╭──

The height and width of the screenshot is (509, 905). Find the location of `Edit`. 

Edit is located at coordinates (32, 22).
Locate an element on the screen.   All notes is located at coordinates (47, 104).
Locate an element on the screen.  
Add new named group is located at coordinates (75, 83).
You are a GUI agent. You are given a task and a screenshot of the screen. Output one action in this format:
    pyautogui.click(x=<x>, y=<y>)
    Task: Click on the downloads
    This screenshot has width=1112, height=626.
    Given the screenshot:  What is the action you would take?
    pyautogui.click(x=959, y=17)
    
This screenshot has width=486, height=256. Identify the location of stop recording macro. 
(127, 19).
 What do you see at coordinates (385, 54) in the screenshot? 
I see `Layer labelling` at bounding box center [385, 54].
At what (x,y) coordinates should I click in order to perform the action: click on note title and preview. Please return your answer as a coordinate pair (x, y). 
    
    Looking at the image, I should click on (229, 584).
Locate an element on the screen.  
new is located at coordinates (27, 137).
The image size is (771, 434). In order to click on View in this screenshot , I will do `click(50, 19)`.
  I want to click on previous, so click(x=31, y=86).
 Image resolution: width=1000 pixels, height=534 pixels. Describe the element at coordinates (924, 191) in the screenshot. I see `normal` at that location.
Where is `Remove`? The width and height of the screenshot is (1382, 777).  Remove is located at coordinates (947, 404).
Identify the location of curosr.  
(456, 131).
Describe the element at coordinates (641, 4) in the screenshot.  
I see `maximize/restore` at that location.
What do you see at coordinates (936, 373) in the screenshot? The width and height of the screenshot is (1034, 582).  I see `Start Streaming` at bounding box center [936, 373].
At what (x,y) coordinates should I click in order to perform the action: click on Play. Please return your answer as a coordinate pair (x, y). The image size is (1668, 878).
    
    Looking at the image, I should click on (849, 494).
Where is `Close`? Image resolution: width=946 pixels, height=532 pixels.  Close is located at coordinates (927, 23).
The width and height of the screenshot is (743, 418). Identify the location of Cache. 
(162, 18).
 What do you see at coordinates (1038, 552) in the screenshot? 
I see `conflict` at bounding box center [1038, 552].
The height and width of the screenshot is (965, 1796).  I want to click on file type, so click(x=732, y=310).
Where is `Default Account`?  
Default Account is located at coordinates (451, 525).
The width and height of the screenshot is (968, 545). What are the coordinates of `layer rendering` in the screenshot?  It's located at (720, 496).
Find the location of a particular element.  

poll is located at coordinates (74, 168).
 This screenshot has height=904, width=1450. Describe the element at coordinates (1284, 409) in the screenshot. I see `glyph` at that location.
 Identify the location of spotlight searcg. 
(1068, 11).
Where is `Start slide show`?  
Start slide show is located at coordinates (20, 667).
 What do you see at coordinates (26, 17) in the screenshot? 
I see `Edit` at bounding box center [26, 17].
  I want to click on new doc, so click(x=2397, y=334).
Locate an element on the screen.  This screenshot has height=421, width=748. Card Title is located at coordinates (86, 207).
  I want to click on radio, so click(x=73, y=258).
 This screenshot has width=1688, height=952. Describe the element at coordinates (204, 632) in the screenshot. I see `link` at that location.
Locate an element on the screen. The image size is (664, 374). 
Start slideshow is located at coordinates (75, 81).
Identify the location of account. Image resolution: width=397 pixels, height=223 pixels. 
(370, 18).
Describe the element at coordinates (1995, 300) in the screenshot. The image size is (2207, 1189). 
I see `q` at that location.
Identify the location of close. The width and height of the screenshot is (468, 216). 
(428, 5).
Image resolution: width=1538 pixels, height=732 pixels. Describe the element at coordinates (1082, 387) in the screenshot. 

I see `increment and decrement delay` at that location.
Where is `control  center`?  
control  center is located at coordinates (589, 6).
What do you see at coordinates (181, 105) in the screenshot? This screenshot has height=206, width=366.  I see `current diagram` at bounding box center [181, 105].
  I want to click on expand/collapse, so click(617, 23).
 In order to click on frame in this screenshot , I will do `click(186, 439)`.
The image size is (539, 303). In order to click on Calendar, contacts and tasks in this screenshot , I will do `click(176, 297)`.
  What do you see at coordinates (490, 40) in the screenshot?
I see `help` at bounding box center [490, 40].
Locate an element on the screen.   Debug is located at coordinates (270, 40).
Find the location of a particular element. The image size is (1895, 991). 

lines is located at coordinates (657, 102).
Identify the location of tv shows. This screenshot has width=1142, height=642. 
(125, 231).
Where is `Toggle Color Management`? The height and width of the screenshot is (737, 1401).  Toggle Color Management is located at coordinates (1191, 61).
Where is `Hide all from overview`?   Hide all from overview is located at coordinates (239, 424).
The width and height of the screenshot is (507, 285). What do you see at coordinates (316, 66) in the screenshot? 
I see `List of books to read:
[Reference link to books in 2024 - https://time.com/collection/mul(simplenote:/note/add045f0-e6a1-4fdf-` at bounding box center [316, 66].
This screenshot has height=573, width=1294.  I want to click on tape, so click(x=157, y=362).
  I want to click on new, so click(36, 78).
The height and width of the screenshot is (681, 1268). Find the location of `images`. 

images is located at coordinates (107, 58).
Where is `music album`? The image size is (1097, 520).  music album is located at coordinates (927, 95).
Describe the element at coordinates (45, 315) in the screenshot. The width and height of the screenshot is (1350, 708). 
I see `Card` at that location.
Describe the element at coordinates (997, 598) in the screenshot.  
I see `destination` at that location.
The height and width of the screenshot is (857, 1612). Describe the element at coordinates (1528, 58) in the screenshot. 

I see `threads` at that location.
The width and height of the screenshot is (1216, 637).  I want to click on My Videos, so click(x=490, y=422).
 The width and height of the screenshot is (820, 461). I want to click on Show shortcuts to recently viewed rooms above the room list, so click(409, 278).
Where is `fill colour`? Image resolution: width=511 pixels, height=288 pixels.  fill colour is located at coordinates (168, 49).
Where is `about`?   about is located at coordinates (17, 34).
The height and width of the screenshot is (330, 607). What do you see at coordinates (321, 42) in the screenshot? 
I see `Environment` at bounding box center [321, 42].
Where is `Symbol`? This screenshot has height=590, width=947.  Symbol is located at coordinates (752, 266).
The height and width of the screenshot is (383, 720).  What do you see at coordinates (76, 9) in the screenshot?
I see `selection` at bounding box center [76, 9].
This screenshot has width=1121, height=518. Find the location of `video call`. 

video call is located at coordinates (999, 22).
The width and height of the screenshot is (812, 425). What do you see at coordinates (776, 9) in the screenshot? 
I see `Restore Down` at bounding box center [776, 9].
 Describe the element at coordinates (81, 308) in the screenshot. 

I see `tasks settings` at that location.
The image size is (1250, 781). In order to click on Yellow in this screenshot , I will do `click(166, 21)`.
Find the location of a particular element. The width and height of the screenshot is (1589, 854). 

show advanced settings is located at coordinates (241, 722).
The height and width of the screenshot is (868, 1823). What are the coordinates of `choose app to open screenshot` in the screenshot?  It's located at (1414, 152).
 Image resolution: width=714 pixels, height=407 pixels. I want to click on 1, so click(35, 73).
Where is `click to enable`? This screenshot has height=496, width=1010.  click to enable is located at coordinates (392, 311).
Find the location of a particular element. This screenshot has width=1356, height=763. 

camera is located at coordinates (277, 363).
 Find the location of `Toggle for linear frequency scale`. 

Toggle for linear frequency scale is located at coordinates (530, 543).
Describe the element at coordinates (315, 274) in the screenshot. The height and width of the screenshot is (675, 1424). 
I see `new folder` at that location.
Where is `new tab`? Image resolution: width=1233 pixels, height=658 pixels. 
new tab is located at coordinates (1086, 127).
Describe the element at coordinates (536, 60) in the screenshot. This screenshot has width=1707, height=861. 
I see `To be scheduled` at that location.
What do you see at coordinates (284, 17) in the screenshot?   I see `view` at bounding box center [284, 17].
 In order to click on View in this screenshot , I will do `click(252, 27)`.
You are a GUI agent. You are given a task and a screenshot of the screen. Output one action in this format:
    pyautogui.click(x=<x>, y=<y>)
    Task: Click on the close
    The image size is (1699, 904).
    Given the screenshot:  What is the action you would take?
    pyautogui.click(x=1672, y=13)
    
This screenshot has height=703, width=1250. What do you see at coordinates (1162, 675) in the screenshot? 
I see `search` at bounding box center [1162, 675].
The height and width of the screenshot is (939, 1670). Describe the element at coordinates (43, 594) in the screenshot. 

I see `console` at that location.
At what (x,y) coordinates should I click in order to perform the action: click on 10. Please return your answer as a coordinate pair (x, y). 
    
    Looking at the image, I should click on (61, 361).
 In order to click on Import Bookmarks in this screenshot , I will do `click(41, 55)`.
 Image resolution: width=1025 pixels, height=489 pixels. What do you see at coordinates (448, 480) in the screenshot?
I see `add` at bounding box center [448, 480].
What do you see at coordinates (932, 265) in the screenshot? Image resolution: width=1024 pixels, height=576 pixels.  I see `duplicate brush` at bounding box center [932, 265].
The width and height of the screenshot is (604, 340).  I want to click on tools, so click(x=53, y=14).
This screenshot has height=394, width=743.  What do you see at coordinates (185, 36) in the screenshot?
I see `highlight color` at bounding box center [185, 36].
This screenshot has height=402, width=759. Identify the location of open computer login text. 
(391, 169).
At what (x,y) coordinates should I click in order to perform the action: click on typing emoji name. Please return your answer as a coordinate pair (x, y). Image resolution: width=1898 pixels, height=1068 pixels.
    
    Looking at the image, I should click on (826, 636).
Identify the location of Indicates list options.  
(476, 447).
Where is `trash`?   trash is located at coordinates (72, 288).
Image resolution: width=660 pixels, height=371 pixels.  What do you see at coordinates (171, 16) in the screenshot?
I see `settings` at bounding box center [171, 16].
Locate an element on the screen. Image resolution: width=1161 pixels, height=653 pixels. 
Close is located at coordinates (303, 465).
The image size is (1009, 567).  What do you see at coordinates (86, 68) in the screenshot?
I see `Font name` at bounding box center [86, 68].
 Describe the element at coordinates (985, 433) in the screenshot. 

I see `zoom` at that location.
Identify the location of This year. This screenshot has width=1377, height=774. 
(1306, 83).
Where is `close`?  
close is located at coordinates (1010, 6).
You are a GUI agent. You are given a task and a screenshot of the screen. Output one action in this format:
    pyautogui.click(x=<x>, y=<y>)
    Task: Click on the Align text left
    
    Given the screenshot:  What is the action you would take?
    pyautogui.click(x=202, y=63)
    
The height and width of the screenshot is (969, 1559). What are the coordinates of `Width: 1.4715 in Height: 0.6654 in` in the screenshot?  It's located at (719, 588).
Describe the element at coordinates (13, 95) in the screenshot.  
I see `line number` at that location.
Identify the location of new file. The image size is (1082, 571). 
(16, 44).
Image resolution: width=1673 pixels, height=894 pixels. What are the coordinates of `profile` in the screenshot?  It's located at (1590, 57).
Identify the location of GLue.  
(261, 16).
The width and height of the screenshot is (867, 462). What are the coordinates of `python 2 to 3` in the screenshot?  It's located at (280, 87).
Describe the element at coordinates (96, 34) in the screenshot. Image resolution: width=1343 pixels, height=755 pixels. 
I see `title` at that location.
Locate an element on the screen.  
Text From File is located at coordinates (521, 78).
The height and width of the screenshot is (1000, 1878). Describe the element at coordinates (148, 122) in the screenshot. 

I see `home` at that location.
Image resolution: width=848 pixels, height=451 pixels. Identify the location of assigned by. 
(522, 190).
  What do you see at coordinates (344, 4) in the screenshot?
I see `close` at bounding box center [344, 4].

╰──

Starting at the line that contains "Image resolution: width=1538" and ending at the line that contains "coordinates (927, 95).", give the lines of the entries above as a Markdown table with the columns Row and Line. Number each row and leave out blank lines.

_Worked solution_
| Row | Line |
|---|---|
| 1 | Image resolution: width=1538 pixels, height=732 pixels. Describe the element at coordinates (1082, 387) in the screenshot.  |
| 2 | I see `increment and decrement delay` at that location. |
| 3 | Where is `control  center`?   |
| 4 | control  center is located at coordinates (589, 6). |
| 5 | What do you see at coordinates (181, 105) in the screenshot? This screenshot has height=206, width=366.  I see `current diagram` at bounding box center [181, 105]. |
| 6 |   I want to click on expand/collapse, so click(617, 23). |
| 7 |  In order to click on frame in this screenshot , I will do `click(186, 439)`. |
| 8 | The image size is (539, 303). In order to click on Calendar, contacts and tasks in this screenshot , I will do `click(176, 297)`. |
| 9 |   What do you see at coordinates (490, 40) in the screenshot? |
| 10 | I see `help` at bounding box center [490, 40]. |
| 11 | Locate an element on the screen.   Debug is located at coordinates (270, 40). |
| 12 | Find the location of a particular element. The image size is (1895, 991).  |
| 13 | lines is located at coordinates (657, 102). |
| 14 | Identify the location of tv shows. This screenshot has width=1142, height=642.  |
| 15 | (125, 231). |
| 16 | Where is `Toggle Color Management`? The height and width of the screenshot is (737, 1401).  Toggle Color Management is located at coordinates (1191, 61). |
| 17 | Where is `Hide all from overview`?   Hide all from overview is located at coordinates (239, 424). |
| 18 | The width and height of the screenshot is (507, 285). What do you see at coordinates (316, 66) in the screenshot?  |
| 19 | I see `List of books to read: |
| 20 | [Reference link to books in 2024 - https://time.com/collection/mul(simplenote:/note/add045f0-e6a1-4fdf-` at bounding box center [316, 66]. |
| 21 | This screenshot has height=573, width=1294.  I want to click on tape, so click(x=157, y=362). |
| 22 |   I want to click on new, so click(36, 78). |
| 23 | The height and width of the screenshot is (681, 1268). Find the location of `images`.  |
| 24 | images is located at coordinates (107, 58). |
| 25 | Where is `music album`? The image size is (1097, 520).  music album is located at coordinates (927, 95). |